For a basic rundown of the options available, please refer to the External links section below.


CaveatsEdit

Private access to thisEdit

Private methods do not generally get access to this. The workaround for this is to use a private "self" variable, as demonstrated in Douglas Crockford's examples. I.e.,

function MyObject()
{
  // PRIVATE MEMBER VARIABLES
  var self = this;
  var myRealAge = 30;
 
 
  this.numWrinkles = 0;
 
  var grow = function()
  {
    myRealAge++;
    self.numWrinkles += Math.max(myRealAge - 30, 0);
  }
 
  this.getOlder = function()
  {
    grow();
  }
}

Here, if I had used this.numWrinkles instead of self.numWrinkles, numWrinkles would have been unchanged.

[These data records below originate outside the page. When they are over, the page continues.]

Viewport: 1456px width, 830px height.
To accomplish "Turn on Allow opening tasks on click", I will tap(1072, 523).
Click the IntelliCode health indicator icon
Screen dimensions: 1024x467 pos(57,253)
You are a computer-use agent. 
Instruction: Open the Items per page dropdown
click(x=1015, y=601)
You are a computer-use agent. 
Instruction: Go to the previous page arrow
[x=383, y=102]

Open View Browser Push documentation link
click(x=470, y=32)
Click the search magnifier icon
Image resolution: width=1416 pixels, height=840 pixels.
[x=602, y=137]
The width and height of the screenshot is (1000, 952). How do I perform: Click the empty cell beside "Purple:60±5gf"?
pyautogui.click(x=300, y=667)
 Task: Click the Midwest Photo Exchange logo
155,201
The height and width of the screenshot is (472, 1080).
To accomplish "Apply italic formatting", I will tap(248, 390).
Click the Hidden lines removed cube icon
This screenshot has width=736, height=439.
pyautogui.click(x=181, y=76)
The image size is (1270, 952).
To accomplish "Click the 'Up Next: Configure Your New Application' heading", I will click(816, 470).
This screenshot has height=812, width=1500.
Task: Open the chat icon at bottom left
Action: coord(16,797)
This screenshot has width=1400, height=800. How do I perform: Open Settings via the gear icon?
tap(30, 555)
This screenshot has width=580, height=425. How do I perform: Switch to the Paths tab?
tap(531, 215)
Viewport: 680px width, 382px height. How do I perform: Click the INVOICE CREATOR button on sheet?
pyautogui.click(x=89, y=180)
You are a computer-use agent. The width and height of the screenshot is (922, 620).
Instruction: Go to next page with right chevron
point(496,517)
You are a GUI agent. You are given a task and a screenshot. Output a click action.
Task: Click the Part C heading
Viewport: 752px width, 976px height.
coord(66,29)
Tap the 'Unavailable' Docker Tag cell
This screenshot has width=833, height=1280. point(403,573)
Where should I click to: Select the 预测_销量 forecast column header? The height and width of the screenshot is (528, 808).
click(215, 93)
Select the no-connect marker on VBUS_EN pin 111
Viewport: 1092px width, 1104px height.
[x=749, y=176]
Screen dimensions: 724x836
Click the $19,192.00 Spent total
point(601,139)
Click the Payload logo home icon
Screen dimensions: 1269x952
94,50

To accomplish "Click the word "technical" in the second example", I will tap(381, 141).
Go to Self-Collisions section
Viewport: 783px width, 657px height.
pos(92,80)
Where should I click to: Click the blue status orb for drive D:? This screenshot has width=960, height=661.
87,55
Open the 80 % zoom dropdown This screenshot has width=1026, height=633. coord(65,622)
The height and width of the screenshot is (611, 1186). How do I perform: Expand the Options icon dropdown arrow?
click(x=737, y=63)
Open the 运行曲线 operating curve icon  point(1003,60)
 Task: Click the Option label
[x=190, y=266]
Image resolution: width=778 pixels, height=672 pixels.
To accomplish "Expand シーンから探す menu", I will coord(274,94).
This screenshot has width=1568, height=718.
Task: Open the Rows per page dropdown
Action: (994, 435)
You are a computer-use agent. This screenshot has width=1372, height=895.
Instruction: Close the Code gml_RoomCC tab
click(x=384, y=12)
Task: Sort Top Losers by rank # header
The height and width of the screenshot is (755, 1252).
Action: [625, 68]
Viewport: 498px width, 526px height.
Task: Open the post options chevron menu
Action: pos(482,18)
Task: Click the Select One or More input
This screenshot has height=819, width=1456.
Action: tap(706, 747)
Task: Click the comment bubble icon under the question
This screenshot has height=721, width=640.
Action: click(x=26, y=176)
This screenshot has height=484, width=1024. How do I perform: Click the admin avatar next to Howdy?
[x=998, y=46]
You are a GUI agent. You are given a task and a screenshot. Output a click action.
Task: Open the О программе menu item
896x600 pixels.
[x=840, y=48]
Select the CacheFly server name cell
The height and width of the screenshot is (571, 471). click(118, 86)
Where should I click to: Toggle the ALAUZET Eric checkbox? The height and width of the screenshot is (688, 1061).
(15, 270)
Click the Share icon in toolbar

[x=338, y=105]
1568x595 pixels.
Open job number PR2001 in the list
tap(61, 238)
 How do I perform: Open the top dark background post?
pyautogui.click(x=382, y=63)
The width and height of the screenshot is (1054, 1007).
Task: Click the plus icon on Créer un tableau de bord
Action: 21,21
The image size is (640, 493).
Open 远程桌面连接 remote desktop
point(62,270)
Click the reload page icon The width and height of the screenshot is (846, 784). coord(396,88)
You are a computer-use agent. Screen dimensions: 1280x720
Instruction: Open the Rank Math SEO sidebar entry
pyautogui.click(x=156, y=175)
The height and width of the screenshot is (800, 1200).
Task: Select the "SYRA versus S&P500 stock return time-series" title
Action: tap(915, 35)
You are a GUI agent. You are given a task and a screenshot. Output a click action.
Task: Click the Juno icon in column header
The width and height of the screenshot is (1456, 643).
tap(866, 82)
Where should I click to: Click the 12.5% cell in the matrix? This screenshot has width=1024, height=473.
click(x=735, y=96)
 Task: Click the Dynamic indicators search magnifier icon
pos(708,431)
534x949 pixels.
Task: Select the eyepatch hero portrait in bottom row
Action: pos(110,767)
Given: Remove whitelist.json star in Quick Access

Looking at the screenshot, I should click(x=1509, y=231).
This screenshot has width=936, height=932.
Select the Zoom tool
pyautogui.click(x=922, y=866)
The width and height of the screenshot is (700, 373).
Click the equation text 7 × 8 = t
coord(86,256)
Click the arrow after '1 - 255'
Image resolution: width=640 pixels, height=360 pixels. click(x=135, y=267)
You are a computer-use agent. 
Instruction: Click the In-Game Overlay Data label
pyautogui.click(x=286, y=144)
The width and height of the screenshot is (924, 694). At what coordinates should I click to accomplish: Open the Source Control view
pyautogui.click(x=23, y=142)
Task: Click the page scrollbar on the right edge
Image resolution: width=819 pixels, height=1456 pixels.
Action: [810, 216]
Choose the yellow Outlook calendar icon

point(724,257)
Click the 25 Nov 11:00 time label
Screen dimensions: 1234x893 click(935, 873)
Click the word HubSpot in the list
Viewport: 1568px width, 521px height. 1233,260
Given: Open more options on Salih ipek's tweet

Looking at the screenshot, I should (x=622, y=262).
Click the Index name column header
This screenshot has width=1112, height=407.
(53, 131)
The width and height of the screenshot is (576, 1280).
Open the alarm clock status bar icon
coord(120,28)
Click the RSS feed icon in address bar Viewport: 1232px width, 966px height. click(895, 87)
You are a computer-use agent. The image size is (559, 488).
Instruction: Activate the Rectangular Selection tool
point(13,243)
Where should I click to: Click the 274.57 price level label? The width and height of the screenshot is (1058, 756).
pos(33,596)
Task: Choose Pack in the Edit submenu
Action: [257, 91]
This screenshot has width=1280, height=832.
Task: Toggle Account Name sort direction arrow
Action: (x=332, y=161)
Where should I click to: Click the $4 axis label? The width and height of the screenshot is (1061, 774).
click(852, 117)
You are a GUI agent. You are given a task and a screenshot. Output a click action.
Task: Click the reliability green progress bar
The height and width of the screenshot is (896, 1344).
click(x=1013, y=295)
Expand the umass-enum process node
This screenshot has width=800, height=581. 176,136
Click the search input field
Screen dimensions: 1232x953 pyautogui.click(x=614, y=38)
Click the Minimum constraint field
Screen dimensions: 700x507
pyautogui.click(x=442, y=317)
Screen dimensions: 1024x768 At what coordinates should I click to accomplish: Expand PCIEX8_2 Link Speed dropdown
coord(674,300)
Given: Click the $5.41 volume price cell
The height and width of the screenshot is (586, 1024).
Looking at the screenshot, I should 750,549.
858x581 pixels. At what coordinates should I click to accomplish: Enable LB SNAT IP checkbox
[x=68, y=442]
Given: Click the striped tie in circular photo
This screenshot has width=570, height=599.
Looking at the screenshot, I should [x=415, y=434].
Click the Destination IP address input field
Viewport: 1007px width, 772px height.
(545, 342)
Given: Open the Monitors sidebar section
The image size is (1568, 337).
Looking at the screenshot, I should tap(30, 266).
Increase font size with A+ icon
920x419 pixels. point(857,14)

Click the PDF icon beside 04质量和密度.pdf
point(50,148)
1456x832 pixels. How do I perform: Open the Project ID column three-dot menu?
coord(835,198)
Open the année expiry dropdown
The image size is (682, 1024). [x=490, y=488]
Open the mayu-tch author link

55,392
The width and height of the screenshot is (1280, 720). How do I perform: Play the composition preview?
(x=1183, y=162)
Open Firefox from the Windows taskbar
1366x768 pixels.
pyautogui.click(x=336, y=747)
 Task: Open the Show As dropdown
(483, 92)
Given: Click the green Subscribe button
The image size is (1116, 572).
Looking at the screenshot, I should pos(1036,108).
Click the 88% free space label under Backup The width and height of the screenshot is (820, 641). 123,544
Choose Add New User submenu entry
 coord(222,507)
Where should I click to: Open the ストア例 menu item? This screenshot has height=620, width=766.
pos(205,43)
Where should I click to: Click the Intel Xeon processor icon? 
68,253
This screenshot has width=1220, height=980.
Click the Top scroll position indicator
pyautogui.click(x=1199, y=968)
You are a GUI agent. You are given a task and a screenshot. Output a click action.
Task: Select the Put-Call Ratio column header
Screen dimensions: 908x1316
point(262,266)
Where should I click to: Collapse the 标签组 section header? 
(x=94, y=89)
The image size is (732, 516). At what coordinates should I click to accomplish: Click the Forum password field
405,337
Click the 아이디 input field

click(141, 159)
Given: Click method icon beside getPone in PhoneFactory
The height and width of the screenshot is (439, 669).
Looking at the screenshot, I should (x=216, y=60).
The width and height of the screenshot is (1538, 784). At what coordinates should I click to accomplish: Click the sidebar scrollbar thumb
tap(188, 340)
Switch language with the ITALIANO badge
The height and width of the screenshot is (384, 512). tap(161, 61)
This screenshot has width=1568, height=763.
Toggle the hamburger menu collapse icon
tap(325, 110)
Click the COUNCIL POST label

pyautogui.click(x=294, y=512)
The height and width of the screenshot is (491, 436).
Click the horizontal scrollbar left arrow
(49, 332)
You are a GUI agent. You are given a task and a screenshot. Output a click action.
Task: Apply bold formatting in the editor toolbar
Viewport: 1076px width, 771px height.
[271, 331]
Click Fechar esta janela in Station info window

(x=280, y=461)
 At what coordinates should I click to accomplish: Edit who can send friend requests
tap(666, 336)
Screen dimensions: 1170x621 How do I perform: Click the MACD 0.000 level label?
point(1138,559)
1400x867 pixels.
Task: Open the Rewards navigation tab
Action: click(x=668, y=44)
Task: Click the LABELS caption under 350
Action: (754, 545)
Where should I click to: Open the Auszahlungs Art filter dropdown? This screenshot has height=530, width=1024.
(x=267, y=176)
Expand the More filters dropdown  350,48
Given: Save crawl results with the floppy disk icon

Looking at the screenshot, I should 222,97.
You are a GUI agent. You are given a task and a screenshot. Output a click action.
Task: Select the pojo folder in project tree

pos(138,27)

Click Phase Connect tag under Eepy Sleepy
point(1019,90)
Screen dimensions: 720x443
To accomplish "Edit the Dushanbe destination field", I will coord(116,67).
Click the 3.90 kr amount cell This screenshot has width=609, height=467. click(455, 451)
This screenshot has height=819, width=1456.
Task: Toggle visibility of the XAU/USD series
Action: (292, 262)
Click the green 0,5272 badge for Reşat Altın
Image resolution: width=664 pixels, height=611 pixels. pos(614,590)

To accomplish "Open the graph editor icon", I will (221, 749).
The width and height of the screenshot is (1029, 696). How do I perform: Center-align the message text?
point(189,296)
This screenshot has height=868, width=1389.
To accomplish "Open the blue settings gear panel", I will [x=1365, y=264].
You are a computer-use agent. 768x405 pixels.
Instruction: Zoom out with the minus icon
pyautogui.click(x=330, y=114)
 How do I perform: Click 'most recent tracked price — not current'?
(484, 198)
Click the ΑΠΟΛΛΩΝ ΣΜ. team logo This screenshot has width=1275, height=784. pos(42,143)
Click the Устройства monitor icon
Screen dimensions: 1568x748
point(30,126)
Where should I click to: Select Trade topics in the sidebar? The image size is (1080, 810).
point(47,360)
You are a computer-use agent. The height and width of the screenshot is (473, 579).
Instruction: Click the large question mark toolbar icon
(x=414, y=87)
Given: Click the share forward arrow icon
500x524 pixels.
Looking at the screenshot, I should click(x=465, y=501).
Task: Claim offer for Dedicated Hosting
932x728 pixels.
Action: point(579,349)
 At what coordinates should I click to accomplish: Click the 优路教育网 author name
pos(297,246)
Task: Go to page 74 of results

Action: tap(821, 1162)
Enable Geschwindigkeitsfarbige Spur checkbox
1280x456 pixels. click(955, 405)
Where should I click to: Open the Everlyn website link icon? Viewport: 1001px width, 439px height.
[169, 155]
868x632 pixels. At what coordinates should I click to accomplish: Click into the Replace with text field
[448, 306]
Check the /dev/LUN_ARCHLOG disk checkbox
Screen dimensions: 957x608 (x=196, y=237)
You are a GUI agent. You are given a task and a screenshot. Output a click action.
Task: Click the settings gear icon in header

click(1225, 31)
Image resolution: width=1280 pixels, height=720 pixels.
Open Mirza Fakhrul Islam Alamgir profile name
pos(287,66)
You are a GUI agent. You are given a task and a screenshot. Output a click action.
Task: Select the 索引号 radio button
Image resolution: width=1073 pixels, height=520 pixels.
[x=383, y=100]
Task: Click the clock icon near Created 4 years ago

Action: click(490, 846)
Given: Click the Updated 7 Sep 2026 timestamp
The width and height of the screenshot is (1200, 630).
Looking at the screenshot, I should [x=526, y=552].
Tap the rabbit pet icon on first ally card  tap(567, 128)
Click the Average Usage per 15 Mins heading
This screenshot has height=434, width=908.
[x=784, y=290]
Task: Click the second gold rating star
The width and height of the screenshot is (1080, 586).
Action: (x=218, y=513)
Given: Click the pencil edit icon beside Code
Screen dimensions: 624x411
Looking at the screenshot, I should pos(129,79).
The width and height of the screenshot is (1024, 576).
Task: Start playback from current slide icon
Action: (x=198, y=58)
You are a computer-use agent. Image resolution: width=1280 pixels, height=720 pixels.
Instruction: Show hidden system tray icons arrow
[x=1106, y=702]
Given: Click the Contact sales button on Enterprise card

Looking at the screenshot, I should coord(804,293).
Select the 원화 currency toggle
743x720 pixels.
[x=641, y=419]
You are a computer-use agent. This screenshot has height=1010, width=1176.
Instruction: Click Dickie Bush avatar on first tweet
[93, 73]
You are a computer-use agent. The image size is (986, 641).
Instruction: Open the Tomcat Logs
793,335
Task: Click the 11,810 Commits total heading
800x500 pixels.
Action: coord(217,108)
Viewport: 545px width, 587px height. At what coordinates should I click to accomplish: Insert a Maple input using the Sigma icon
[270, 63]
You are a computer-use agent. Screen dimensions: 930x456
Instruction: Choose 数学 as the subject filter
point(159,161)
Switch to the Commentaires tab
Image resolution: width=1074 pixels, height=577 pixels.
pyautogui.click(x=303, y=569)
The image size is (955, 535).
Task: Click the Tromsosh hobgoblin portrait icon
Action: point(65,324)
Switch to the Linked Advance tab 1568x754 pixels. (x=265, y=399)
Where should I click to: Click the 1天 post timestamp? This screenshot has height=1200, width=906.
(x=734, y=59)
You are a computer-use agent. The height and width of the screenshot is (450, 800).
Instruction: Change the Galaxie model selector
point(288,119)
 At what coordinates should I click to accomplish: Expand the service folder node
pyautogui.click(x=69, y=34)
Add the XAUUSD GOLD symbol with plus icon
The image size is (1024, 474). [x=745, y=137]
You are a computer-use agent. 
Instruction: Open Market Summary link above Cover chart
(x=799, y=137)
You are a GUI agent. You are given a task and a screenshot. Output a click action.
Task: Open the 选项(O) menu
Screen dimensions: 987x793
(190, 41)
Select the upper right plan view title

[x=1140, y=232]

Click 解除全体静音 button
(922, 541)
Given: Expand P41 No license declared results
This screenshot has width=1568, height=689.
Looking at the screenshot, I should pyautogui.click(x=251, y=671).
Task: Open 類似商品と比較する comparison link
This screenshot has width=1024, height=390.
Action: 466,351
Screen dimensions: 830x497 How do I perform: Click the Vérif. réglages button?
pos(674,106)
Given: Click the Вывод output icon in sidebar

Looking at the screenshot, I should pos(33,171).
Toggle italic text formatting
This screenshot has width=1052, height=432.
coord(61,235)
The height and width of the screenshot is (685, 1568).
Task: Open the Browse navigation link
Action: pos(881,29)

Try it yourself.

Watch and private variablesEdit

Priveleged functions don't always have access to private variables - specifically, I've found that when privileged functions are called as part of watches. Here's some sample code to show what I mean:

function HumanBody()
{
  // PRIVATE MEMBER VARIABLES
  var myRealAge = 30;
  
  // PUBLIC MEMBER VARIABLES
  this.myApparentAge = myRealAge;
  
  // PRIVILEGED METHODS
  this.setApparentAge = function(prop, oldval, newval)
  {
    return Math.max(myRealAge * 0.8, newval);
  }
  
  this.watch("myApparentAge", this.setApparentAge);
}

HumanBody is a class that has one public property - myApparentAge. myApparentAge has a watch set on it that should theoretically not allow a HumanBody to set their apparentAge to be less than 80% of their realAge. However, this doesn't actually work. What actually happens is that whenever myApparentAge is attempted to be edited by the outsidie world, it gets set to "NaN." What the heck?

I think what's happening is that setApparentAge is being called from the wrong context - most likely, the context of Object, in which myRealAge is undefined. I've tried making setApparentAge a private method, and it still fails in the same way.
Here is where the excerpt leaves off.